● **Your instructions**
Rewrite all of the lines below in full, scaling each click coordinate in the answers by 1.7 and rounding to whole numbers, with halves rounded up, while every other number stays unchanged. Leave the pictures out of your answer.

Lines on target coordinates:
>> START
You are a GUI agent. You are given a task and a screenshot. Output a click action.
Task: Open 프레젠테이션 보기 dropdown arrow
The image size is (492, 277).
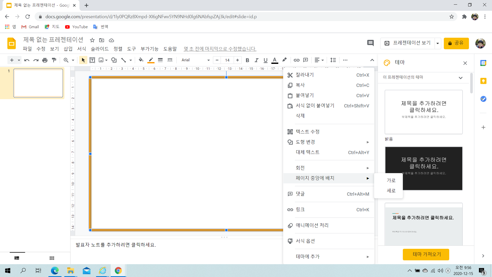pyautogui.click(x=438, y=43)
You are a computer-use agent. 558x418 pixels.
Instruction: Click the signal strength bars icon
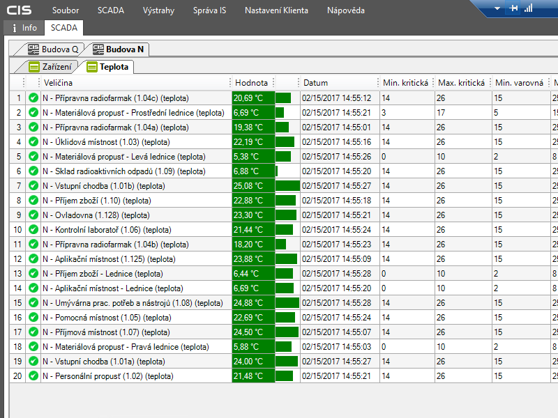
>> END
● **Task solution**
You are a GUI agent. You are given a task and a screenshot. Output a click action.
Task: Open 프레젠테이션 보기 dropdown arrow
The image size is (492, 277).
pyautogui.click(x=745, y=73)
You are a computer-use agent. 558x418 pixels.
Instruction: Click the signal strength bars icon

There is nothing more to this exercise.